OpenMath
Fine-tuning a Small Language Model (SLM) for Step-by-Step Math Reasoning
Overview
OpenMath is an open-source project focused on fine-tuning a small language model (SLM) to solve math word problems with clear, step-by-step reasoning.
The project uses LoRA/QLoRA fine-tuning on popular math reasoning datasets and provides a benchmarking pipeline to compare performance against other open-source SLMs/LLMs.
This project is designed to be reproducible on free Colab (T4) GPU.
What’s Included
- QLoRA fine-tuning code (4-bit)
- GSM8K subset training (example: 1k samples)
- GSM8K evaluation script (accuracy)
- Saved LoRA adapter weights
Base Model
- Qwen2.5-Math-1.5B
Dataset
- GSM8K (Grade School Math 8K)
- Training used: 1000 samples
- Evaluation: GSM8K test split
Results
Training Setup (Current)
- Samples: 1000
- Epochs: 6
- Max length: 1024
- LoRA rank: 16
- Loss masking: trained mainly on the solution portion to improve reasoning
Accuracy
- GSM8K Accuracy (100-sample test subset): 41%
Note: The 41% score was measured on a 100-question subset of the GSM8K test set for faster evaluation on Colab.

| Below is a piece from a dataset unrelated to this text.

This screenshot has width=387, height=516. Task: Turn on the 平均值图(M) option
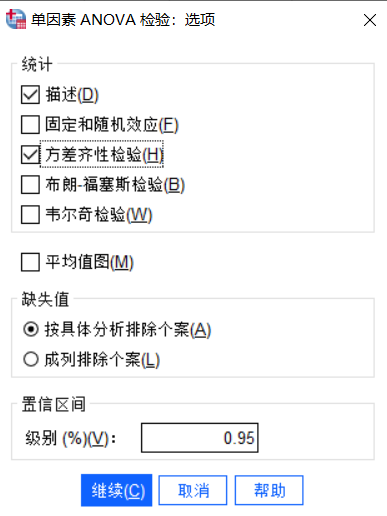click(30, 262)
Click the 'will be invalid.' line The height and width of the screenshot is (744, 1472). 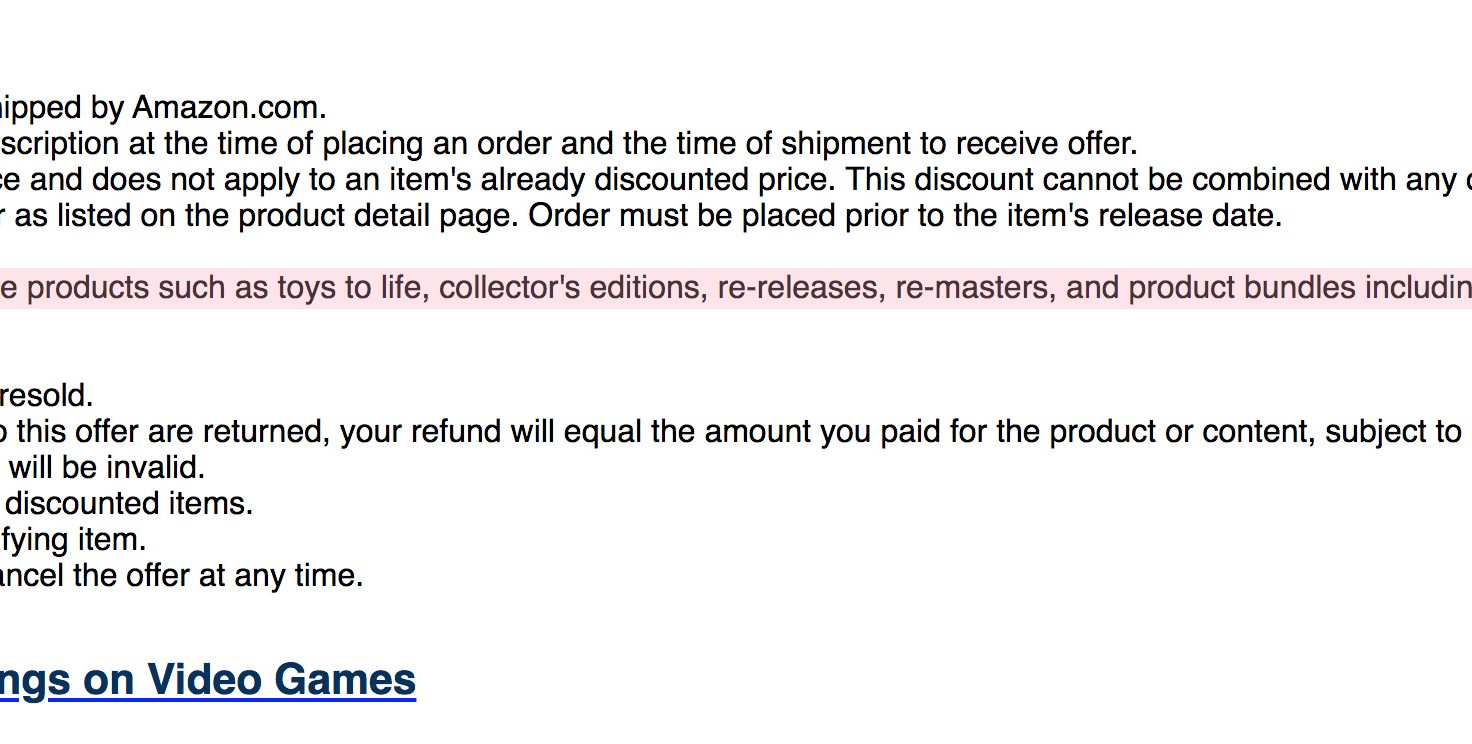(x=102, y=468)
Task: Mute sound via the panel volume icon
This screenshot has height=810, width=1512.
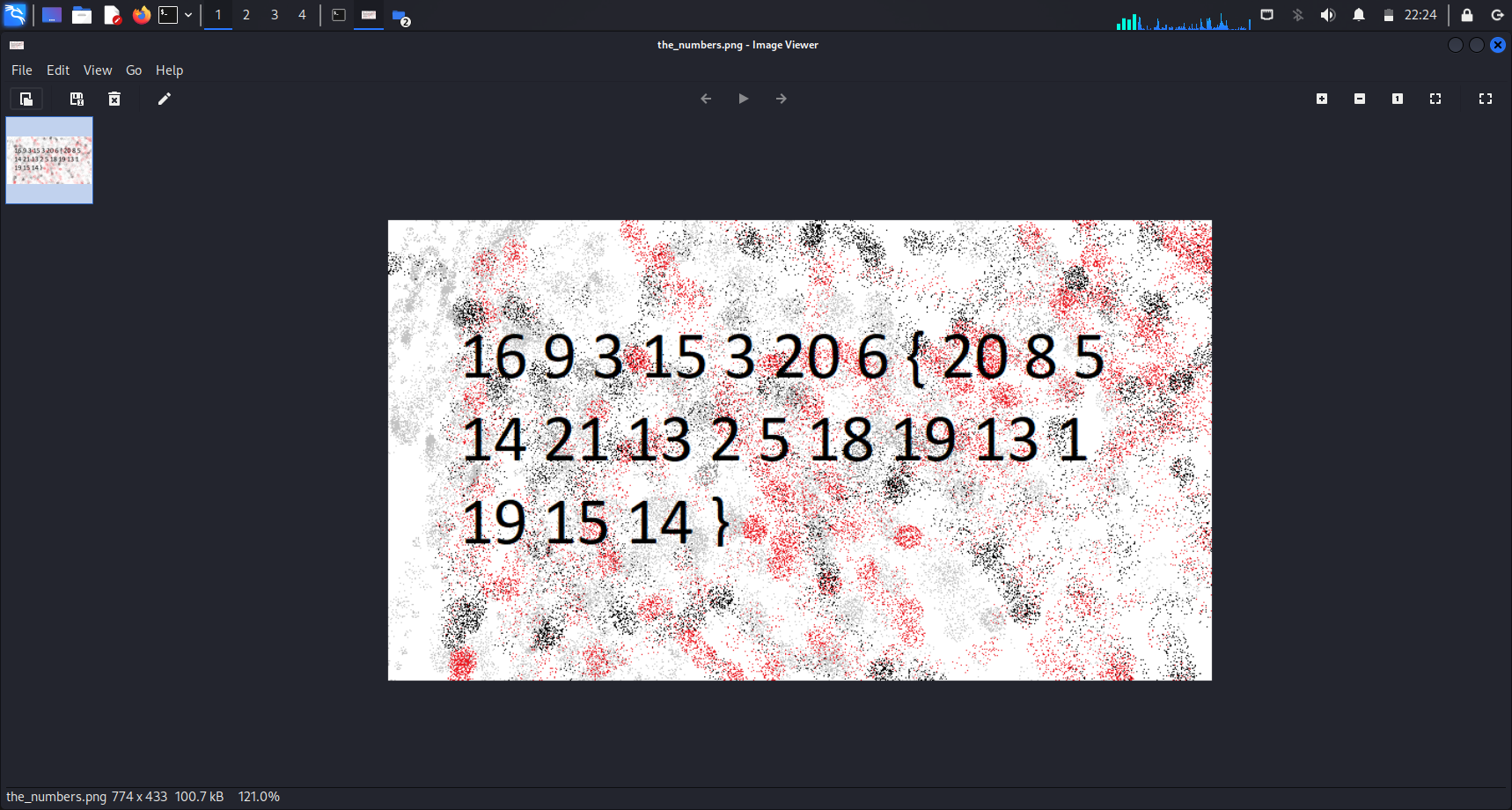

GSM8K Leaderboard (Baseline)
| Model | Params | GSM8K Accuracy (%) |
|---|---|---|
| LLaMA 2 | 13B | 28.7 |
| Gemma 2 (PT) | 2B | 23.9 |
| Mistral (Base) | 7B | 36.5 |
| ERNIE 4.5 | 21B | 25.2 |
| Baichuan (Base) | 13B | 26.6 |
| Gemma | 7B | 46.4 |
| Zephyr-7b-gemma-v0.1 | 7B | 45.56 |
| LLaMA 3.2 Instruct (COT) | 1B | 39.04 |
| Gemma 3 IT | 1B | 42.15 |
| Qwen 3 (Instruct mode) | 1.7B | 33.66 |
| OpenMath (Qwen2.5-Math-1.5B + LoRA) | 1.5B | 41.0 |
Repository Files
LoRA Adapter Folder
This project provides the fine-tuned adapter weights:
adapter_model.safetensors→ LoRA weightsadapter_config.json→ LoRA configuration
Note: This is not a full model.
You must load the base model and then attach the adapter.
Disclaimer
OpenMath is an educational/research project.
The fine-tuned model may produce incorrect, incomplete, or misleading answers.
Always verify solutions independently before using them for exams, assignments, or real-world decisions.
This project does not guarantee correctness and should not be used as a substitute for professional advice.
Contributing
Contributions are welcome! 🎉
If you’d like to contribute:
- Fork the repository
- Create a new branch (
feature/your-feature-name) - Commit your changes
- Open a Pull Request
Contribution Ideas
- Run full GSM8K test evaluation (1319 samples) and report results
- Train on larger GSM8K subsets (3k–5k samples)
- Add SVAMP / ASDiv datasets for better generalization
- Improve decoding to reduce repetition
- Add a Streamlit demo for interactive testing
- Benchmark against more open-source SLMs/LLMs
- Improve evaluation scripts and metrics
Note
OpenMath is a fun and practical side project built to explore efficient fine-tuning (QLoRA) and math reasoning evaluation on limited compute.
The goal is to learn, experiment, and share reproducible results — while keeping the code clean and open for community improvements.
License
This project is licensed under the Apache License 2.0.